Dan Flavin: in daylight or cool white
February 24th – April 14th
@ David Zwirner, 537 West 20th Street, New York
The brilliance of this work is in Flavin’s permutational use of light itself. His process took a long time to mature over a period of many years before he finally discovered his formal language. In an autobiographical text published in Artforum in May 1965, titled “DAN FLAVIN “…in daylight or cool white.” an autobiographical sketch” the artist describes his evolution, it is a personal account which includes this paragraph:
The radiant tube and the shadow cast by its supporting pan seemed ironic enough to hold alone. There was literally no need to compose this system definitively; it seemed to sustain itself directly, dynamically, dramatically in my workroom wall – a buoyant and insistent gaseous image which, through brilliance, somewhat betrayed its physical presence into approximate invisibility.
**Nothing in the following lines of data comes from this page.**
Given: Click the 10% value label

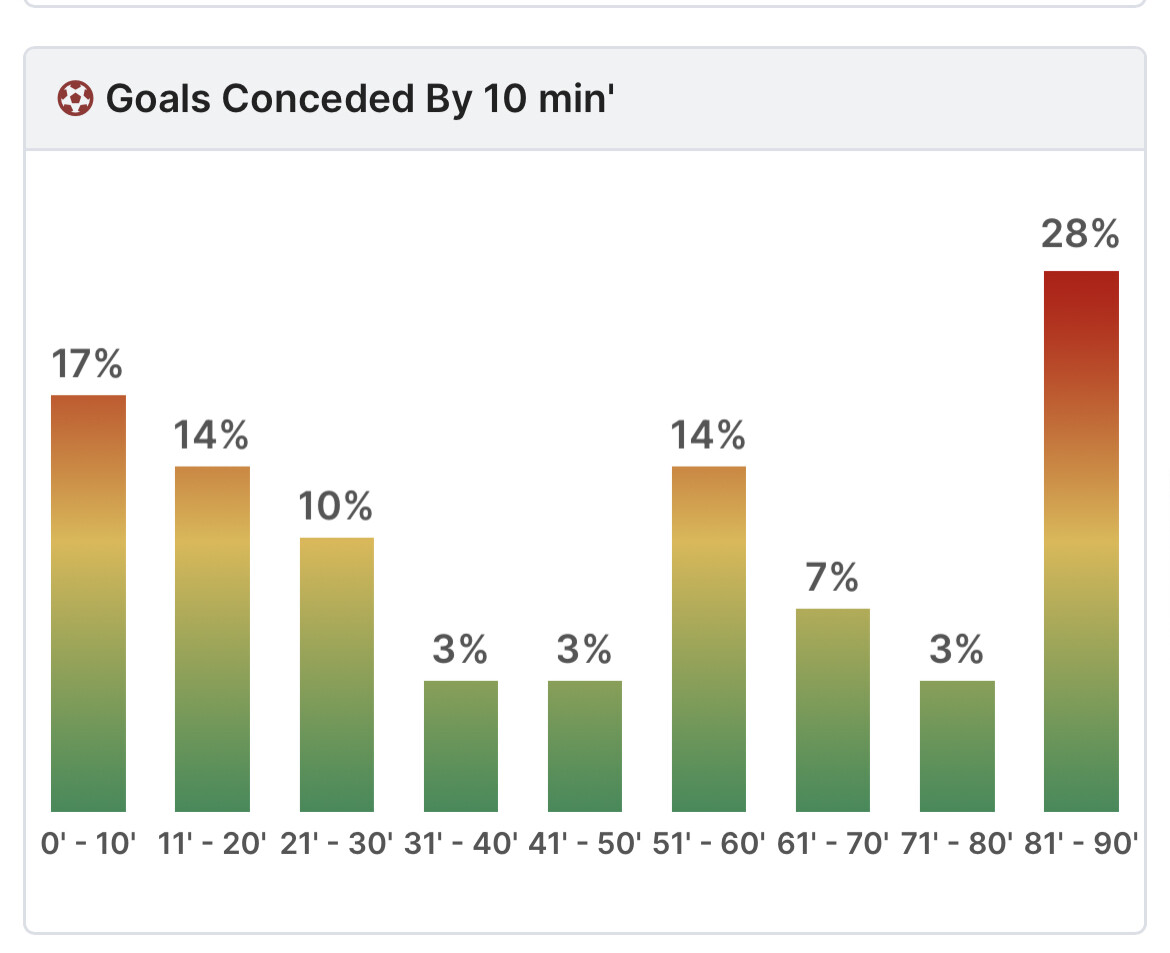Looking at the screenshot, I should [336, 506].
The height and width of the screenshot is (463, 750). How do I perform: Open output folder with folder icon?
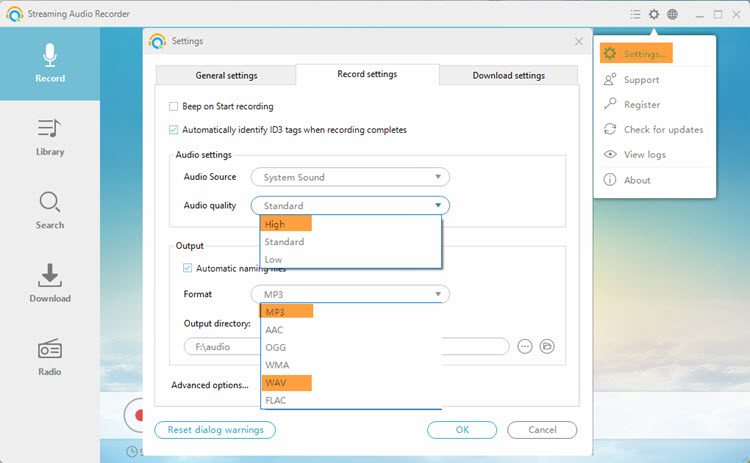pyautogui.click(x=547, y=347)
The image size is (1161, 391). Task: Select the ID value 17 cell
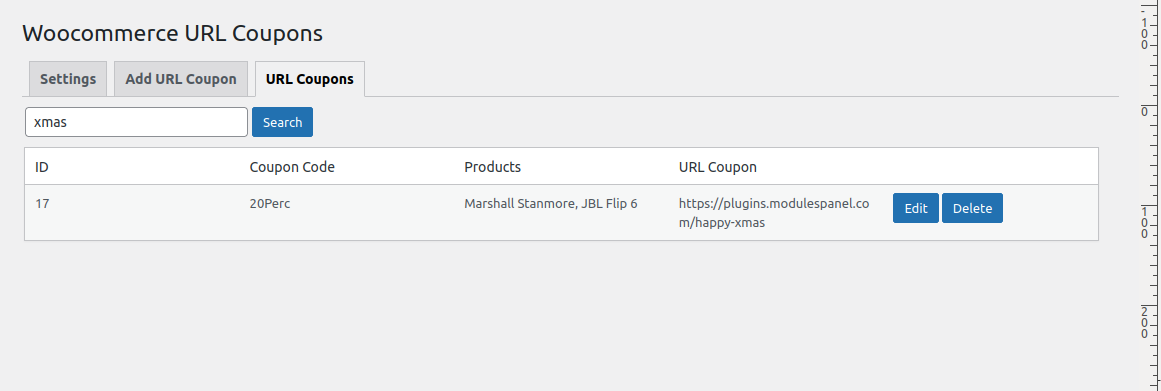coord(42,204)
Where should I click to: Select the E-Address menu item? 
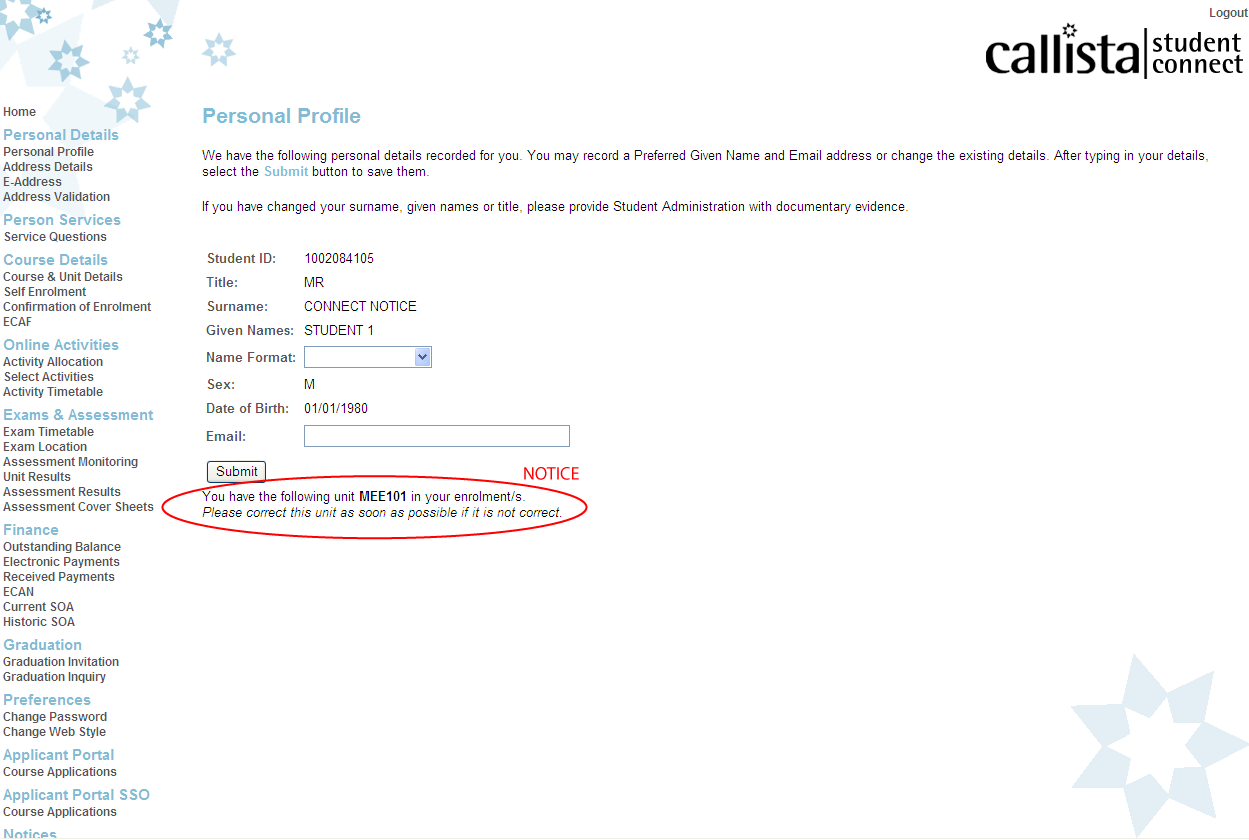click(x=32, y=182)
Associated with “minimalism,” his influences include Barnett Newman, Jasper Johns and Dick Bellamy’s Green Gallery. The terminology is of its time and resonates through the clarity and stark directness of his work and friendships with the artists of the 60s and 70s. Using standard sizes of industrial florescent tubes in the range of available colors, and with an inventive visual intelligence Flavin’s sculptures transform the spaces where they are installed and a viewer’s awareness of sculpture, the nature of light and art itself. The D.I.A. Art Foundation maintains a delightful installation at the Dan Flavin Art Institute in Bridgehampton, Long Island.